Andreas Altmann a des faux airs de Stephan Eicher, avec ses cheveux un peu fous et son blouson de cuir. Impression renforcée, même s'il parle parfaitement notre langue, par son petit accent germanique. On ne le lui fera pas remarquer, bien sûr. Dans son roman, le premier traduit en français, on sent dès l'abord que tout ce qui touche à l'Allemagne, c'est-à-dire à son enfance, est un sujet sensible, une plaie à vif qui ne se refermera jamais, et dont le livre, avec son titre provocateur (La vie de merde de mon père, la vie de merde de...) , tente de constituer la catharsis. « Je suis né pas très longtemps après la guerre, lance- t-il d'emblée, dans un village de vieux nazis frustrés, de catholiques répressifs, de pédophiles et de tortionnaires, qui détestaient particulièrement les enfants. »
Souffre-douleur
Son père, Franz Xaver, avait adhéré au NSDAP, le premier parti hitlérien, avait appartenu aux SA puis aux SS, sous l'uniforme desquels il a fait la guerre, sur le front de l'Est, où il a fini lieutenant. Dans le civil, ô ironie, il était marchand de rosaires et de bondieuseries dans la très pieuse Bavière, base électorale de la CSU. « Alors qu'il était brillant et qu'il aurait pu devenir par exemple diplomate », selon son fils, il a préféré l'argent et le confort, en reprenant la très prospère entreprise familiale. Dans le même village, il y avait aussi Spahn, l'instituteur, ex-NSDAP lui aussi, « une brute sadique », et Strohammer, « l'aumônier pédophile », dont il a subi les sévices. « Mon père n'était pas franchement nazi, tempère Andreas Altmann, mais la guerre l'a brisé, même s'il n'en parlait jamais, et il a reporté sa haine, son désespoir, sur sa propre famille ». Il finira par chasser de la maison sa femme, trop faible pour s'opposer à lui et protéger les siens, qu'il remplacera par une vraie mégère, et ses enfants, surtout le jeune Andreas, le souffre-douleur, l'esclave.

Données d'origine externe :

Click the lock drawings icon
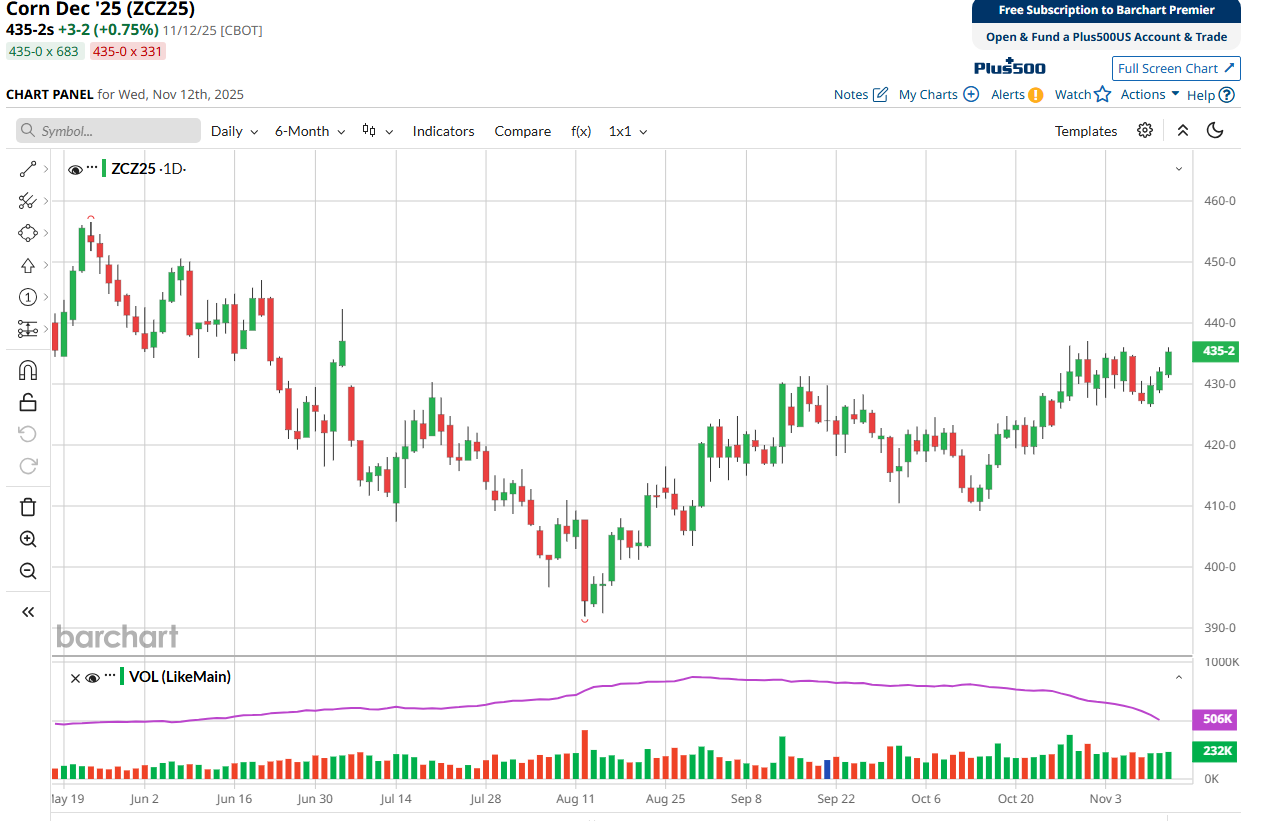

Cette « Scheißleben », « vie de merde », il avait décidé de la raconter il y a trente ans déjà, dans un camp de Palestiniens à Ramallah, où il se trouvait en reportage. Dans les années 1990, il était journaliste free-lance pour la grande presse allemande, Geo, Stern, Der Spiegel, Die Zeit, et ça marchait fort pour lui : il a remporté des prix, gagné pas mal d'argent. Avant de tout arrêter, comme il avait renoncé très tôt à sa carrière d'acteur, malgré ses études et son diplôme du Schauspielschule Mozarteum de Salzbourg.
Andreas Altmann est un homme entier, qui ne craint pas les ruptures radicales. Il a quitté son « foyer » à 18 ans, s'est installé définitivement en France en 1992, a cessé le journalisme en 1997 pour se consacrer à l'écriture. Une vingtaine de livres, jusqu'à présent, dans des genres différents, notamment des reportages. Cette Scheißleben, paru en Allemagne en 2011 chez Piper Verlag, son principal éditeur a fait un sacré scandale et s'est vendu à 150 000 exemplaires. « En Allemagne, dit-il, où je retourne faire la promotion de mes livres, on m'adore ou on me déteste. »

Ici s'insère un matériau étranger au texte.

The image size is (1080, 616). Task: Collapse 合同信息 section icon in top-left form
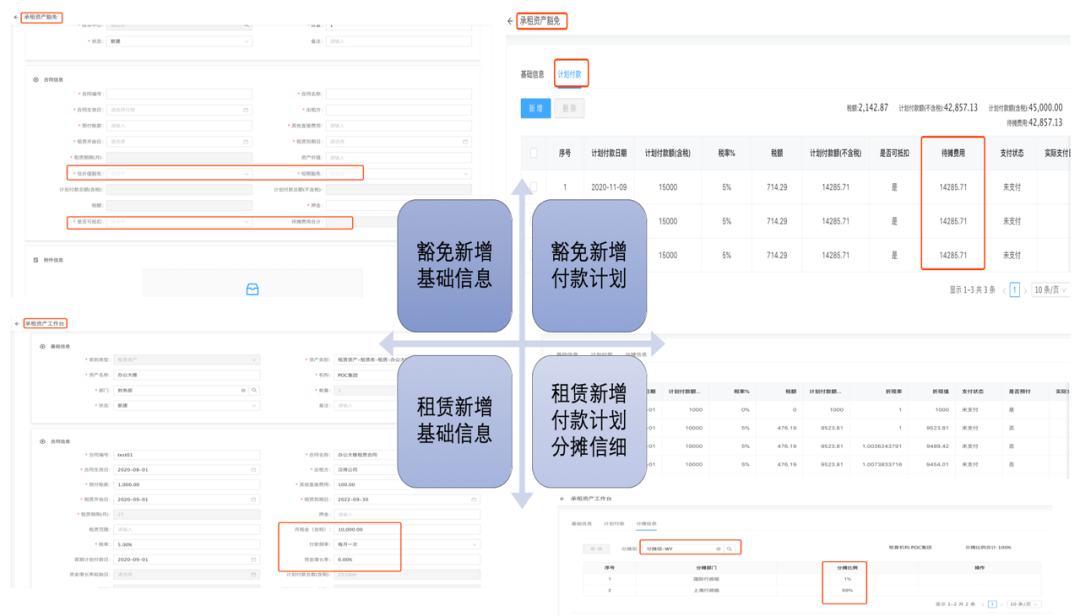[x=36, y=79]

On verra si ce texte, à la fois dur, cru et bouleversant, déchaîne ici les mêmes passions, dans cette France qu'il aime, « comme une très belle femme dont il faut comprendre les règles ». Vivre à Paris, pour lui, c'est sa « revanche ». Quant à son prochain livre, ce sera un recueil de ses reportages, réécrits, intitulé Vivre de tous les côtés, prévu chez Piper en octobre. Mais Andreas Altmann ignore encore s'il sera traduit en français.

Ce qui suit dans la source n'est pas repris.